Since the ingestion job automatically populated a lancedb table with all these chunks, you can use queries to retrieve semantically relevant chunks for feeding directly into an LLM:

Run a recall query

from nemo_retriever.retriever import Retriever

retriever = Retriever(
  # default values
  lancedb_uri="lancedb",
  lancedb_table="nv-ingest",
  embedder="nvidia/llama-3.2-nv-embedqa-1b-v2",
  top_k=5,
  reranker=False
)

query = "Given their activities, which animal is responsible for the typos in my documents?"

# you can also submit a list with retriever.queries[...]
hits = retriever.query(query)

# retrieved text from the first page
>>> hits[0]
{'text': 'TestingDocument\r\nA sample document with headings and placeholder text\r\nIntroduction\r\nThis is a placeholder document that can be used for any purpose. It contains some \r\nheadings and some placeholder text to fill the space. The text is not important and contains \r\nno real value, but it is useful for testing. Below, we will have some simple tables and charts \r\nthat we can use to confirm Ingest is working as expected.\r\nTable 1\r\nThis table describes some animals, and some activities they might be doing in specific \r\nlocations.\r\nAnimal Activity Place\r\nGira@e Driving a car At the beach\r\nLion Putting on sunscreen At the park\r\nCat Jumping onto a laptop In a home o@ice\r\nDog Chasing a squirrel In the front yard\r\nChart 1\r\nThis chart shows some gadgets, and some very fictitious costs.', 'metadata': '{"page_number": 1, "pdf_page": "multimodal_test_1", "page_elements_v3_num_detections": 9, "page_elements_v3_counts_by_label": {"table": 1, "chart": 1, "title": 3, "text": 4}, "ocr_table_detections": 1, "ocr_chart_detections": 1, "ocr_infographic_detections": 0}', 'source': '{"source_id": "/home/dev/projects/NeMo-Retriever/data/multimodal_test.pdf"}', 'page_number': 1, '_distance': 1.5822279453277588}

# retrieved text of the table from the first page
>>> hits[1]
{'text': '| Table | 1 |\n| This | table | describes | some | animals, | and | some | activities | they | might | be | doing | in | specific |\n| locations. |\n| Animal | Activity | Place |\n| Giraffe | Driving | a | car | At | the | beach |\n| Lion | Putting | on | sunscreen | At | the | park |\n| Cat | Jumping | onto | a | laptop | In | a | home | office |\n| Dog | Chasing | a | squirrel | In | the | front | yard |\n| Chart | 1 |', 'metadata': '{"page_number": 1, "pdf_page": "multimodal_test_1", "page_elements_v3_num_detections": 9, "page_elements_v3_counts_by_label": {"table": 1, "chart": 1, "title": 3, "text": 4}, "ocr_table_detections": 1, "ocr_chart_detections": 1, "ocr_infographic_detections": 0}', 'source': '{"source_id": "/home/dev/projects/NeMo-Retriever/data/multimodal_test.pdf"}', 'page_number': 1, '_distance': 1.614684820175171}

Generate a query answer using an LLM

The above retrieval results are often feedable directly to an LLM for answer generation.
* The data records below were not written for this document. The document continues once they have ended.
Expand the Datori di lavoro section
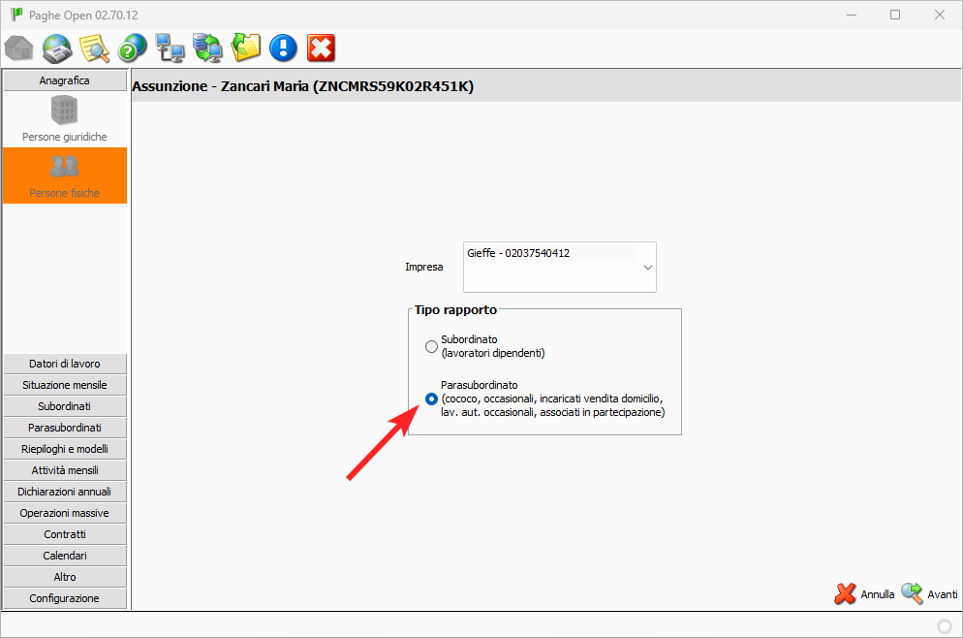click(x=65, y=364)
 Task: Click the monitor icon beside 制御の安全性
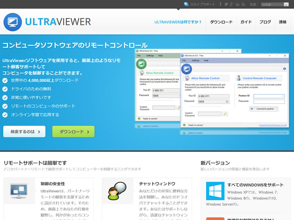[19, 191]
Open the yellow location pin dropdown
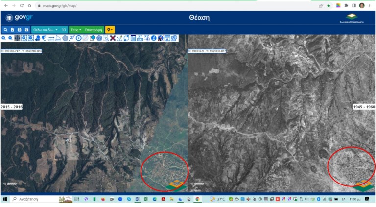 pyautogui.click(x=110, y=30)
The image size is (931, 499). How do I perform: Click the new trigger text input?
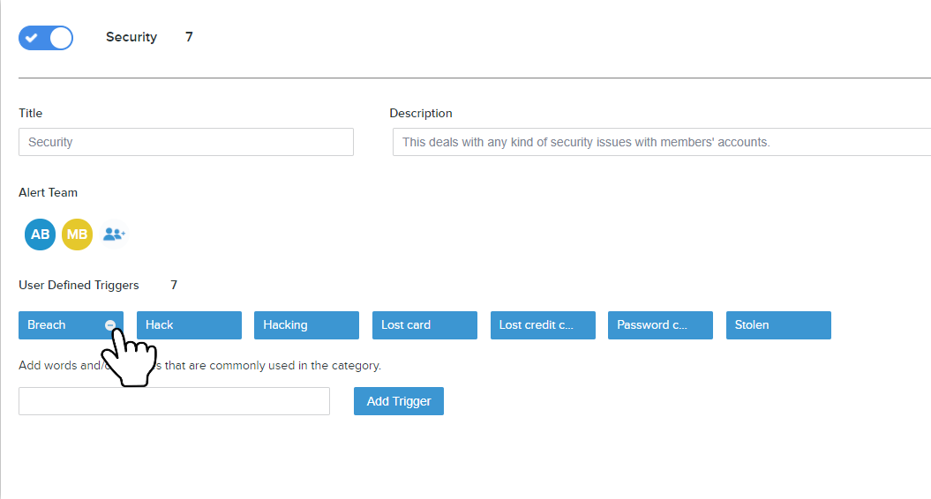[x=174, y=401]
To do so, first install the openai client and set your build.nvidia.com API key:

uv pip install openai
export NVIDIA_API_KEY=nvapi-...

from openai import OpenAI
import os

client = OpenAI(
  base_url = "https://integrate.api.nvidia.com/v1",
  api_key = os.environ.get("NVIDIA_API_KEY")
)

hit_texts = [hit["text"] for hit in hits]
prompt = f"""
Given the following retrieved documents, answer the question: {query}

Documents:
{hit_texts}
"""

completion = client.chat.completions.create(
  model="nvidia/nemotron-3-super-120b-a12b",
  messages=[{"role":"user","content":prompt}],
  stream=False
)

answer = completion.choices[0].message.content
print(answer)

Answer:

Cat is the animal whose activity (jumping onto a laptop) matches the location of the typos, so the cat is responsible for the typos in the documents.

Ingest other types of content:

For PowerPoint and Docx files, ensure libeoffice is installed by your system's package manager. This is required to make their pages renderable as images for our page-elements content classifier.

For example, with apt-get on Ubuntu:

sudo apt install -y libreoffice

For SVG files, install the optional cairosvg dependency. SVG support is available in the NeMo Retriever Library, but not in the container deployment. cairosvg requires network access to install, so it will not work in air-gapped environments.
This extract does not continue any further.